Sep 16, 2010

Mommy Moments

I was recently at a children's 'discovery museum' with sister girl and they had roped off a section of the upstairs. What they failed to realize was that little two year old monkeys could still crawl through a tunnel into a train room and then be safely out of yanking distance from their mothers who could not enter through the proper door because of said 'roping off'. (it was not just rope mind you but large walls stacked to keep us out) There was another mother standing near all of this excitement watching me to see what I was going to do. I yelled at sister girl to stop (why do I even bother) and then looked at the mother and said, "I am about to have a mommy moment." She laughed and said something supportive mother to mother. Then I proceeded to crawl on the floor through the tunnel into the train room only to have the little toot crawl through the other tunnel out back into the main lobby. It was all quite comical for all on lookers, although they politely glanced the other direction as I crawled on all fours back out the other side of the tunnel.
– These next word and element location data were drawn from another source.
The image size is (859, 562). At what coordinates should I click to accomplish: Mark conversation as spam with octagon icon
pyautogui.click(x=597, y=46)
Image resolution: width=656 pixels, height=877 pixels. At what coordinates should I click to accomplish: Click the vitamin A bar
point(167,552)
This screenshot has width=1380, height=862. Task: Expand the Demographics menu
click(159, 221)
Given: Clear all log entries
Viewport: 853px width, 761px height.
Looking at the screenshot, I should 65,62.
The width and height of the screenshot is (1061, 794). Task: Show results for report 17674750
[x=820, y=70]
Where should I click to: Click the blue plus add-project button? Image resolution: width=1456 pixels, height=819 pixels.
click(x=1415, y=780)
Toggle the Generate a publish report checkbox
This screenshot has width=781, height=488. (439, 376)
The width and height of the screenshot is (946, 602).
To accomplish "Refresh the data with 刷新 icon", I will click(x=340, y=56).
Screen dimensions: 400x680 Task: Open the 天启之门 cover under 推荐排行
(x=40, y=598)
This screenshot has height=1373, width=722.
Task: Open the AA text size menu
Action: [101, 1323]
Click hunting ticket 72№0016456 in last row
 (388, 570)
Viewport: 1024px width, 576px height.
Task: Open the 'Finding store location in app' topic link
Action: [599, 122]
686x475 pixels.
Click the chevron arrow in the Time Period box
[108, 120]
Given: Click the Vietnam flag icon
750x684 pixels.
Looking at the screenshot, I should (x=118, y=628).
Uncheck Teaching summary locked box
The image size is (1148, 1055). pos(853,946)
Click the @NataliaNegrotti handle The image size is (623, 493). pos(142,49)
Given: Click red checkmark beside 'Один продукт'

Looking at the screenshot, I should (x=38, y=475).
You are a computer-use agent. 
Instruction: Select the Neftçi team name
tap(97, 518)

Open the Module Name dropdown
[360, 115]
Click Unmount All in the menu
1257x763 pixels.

Well...I had another mommy moment yesterday but this time it was with my seven year old son and it was a good one for a change. Ian read his first chapter book by himself and get this...it was all his idea!

I am learning, although I admit slowly, that I can not make Ian do anything he really doesn't want to. Now, I can make him brush his teeth and cut his fingernails and eat his green peas but I can not make him love reading or enjoy writing sentences neatly or graciously show kindness to his brother. So, when those moments do happen all on their own they go down in the books as a proud mommy moment.

"Mom do you want me to read this book to you?" Ian asked as he picked out a Magic Tree House book from their shelf. "Of course I do Ian. You want to read this whole book?" I asked. And then he proceeded to sit on the couch for over thirty minutes and read me more than one chapter (in a continuous sitting) while never getting agitated over hard or mispronounced words. That boy even took his book to bed with him and announced to his proud parents that he was going to read some more in bed that night.

He finished the book in two days. His first chapter book by himself in two days.

I don't brag over my children very often but I have to say that I am so proud that this child has finally after all these years decided that he enjoys reading...he fell asleep tonight with his light on...reading his second chapter book.

A proud mommy moment!

1 comment:

Mary Witt said...

Your post made me smile. He's off and running on the world of chapter books. He will be meeting characters and going places without you. What an exciting notion!